-------- DATASET RECORDS --------
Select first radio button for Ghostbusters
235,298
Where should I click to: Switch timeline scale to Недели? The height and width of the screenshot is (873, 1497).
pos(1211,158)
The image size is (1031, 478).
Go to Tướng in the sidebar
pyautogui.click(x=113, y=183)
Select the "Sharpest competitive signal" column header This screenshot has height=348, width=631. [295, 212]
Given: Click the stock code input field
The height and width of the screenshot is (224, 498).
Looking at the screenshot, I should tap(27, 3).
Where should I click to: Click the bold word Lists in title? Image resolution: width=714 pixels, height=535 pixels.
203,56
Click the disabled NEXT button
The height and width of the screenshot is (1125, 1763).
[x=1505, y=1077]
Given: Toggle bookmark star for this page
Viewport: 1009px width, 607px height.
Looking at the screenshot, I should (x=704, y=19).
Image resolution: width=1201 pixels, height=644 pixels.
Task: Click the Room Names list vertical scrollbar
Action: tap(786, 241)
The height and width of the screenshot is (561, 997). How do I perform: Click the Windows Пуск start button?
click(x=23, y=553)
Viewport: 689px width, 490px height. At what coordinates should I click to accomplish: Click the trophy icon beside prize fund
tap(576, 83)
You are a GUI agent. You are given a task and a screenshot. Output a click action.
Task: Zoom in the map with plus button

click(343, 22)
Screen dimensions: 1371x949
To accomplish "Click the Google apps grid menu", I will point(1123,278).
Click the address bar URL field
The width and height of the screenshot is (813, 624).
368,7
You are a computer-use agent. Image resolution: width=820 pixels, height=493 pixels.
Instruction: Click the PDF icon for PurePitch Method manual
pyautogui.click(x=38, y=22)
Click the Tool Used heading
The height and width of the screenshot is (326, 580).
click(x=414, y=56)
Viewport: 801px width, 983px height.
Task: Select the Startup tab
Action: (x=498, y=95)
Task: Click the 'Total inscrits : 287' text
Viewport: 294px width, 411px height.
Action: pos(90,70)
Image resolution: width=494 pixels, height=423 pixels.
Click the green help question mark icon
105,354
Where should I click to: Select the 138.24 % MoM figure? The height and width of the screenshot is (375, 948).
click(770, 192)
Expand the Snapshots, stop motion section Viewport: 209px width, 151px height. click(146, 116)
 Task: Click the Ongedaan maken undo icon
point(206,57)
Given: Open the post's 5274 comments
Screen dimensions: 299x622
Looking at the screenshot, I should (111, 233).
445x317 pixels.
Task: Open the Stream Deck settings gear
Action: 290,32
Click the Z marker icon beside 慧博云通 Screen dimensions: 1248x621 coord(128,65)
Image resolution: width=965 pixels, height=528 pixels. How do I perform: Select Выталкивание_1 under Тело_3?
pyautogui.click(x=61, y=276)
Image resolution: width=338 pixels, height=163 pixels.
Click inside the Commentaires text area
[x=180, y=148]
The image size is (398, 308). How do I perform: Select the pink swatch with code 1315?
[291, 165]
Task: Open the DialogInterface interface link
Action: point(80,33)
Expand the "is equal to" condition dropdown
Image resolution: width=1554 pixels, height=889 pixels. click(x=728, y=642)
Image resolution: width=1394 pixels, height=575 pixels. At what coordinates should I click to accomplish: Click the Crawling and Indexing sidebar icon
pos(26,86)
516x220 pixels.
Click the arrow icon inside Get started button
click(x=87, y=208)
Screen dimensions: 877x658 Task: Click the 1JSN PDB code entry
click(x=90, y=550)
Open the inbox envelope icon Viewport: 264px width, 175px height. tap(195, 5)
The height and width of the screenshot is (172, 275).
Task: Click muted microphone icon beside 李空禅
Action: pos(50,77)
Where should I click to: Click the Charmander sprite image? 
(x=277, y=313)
--------
▸ **YOUR TASK**: Exactly the lines running from the top of the records to the line that contains "Click the disabled NEXT button", inclusive, must be set down, and nothing more.

▸ **OUTPUT FOR THIS TASK**:
Select first radio button for Ghostbusters
235,298
Where should I click to: Switch timeline scale to Недели? The height and width of the screenshot is (873, 1497).
pos(1211,158)
The image size is (1031, 478).
Go to Tướng in the sidebar
pyautogui.click(x=113, y=183)
Select the "Sharpest competitive signal" column header This screenshot has height=348, width=631. [295, 212]
Given: Click the stock code input field
The height and width of the screenshot is (224, 498).
Looking at the screenshot, I should tap(27, 3).
Where should I click to: Click the bold word Lists in title? Image resolution: width=714 pixels, height=535 pixels.
203,56
Click the disabled NEXT button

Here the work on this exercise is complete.